(Stored data entries)
..........

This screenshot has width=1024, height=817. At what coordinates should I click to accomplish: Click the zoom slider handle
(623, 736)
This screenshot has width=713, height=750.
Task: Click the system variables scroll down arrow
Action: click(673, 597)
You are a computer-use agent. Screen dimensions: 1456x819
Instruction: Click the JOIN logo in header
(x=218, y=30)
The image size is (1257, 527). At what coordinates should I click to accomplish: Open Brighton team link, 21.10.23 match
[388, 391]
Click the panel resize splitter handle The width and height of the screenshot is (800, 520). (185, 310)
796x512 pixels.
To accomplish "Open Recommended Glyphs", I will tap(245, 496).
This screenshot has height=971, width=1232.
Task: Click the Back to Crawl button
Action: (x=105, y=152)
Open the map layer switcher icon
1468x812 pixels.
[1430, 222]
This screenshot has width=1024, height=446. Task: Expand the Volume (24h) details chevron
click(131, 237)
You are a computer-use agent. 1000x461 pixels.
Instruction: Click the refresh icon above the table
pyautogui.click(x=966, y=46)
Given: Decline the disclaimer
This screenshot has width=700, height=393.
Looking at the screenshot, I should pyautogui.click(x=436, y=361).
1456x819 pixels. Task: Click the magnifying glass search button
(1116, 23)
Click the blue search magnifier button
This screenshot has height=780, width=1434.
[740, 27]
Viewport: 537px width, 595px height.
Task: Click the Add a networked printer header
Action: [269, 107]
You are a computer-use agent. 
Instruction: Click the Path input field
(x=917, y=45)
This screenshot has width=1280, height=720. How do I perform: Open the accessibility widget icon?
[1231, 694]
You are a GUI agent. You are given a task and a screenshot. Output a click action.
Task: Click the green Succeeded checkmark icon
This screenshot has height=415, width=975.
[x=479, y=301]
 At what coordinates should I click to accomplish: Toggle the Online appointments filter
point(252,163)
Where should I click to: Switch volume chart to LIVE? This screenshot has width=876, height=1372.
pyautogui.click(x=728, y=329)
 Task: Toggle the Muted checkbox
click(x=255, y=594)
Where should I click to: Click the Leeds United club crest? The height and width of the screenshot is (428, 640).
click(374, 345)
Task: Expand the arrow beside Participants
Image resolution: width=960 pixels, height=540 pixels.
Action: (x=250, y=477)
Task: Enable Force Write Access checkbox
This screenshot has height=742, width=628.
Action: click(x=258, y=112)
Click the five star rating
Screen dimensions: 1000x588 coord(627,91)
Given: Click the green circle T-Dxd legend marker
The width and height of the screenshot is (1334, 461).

..........

**What you need to do:** Where a line of the entries above holds the word "agent", return that line.

**Response to this exercise:**
You are a computer-use agent. Screen dimensions: 1456x819
You are a computer-use agent. 1000x461 pixels.
You are a computer-use agent. 
You are a GUI agent. You are given a task and a screenshot. Output a click action.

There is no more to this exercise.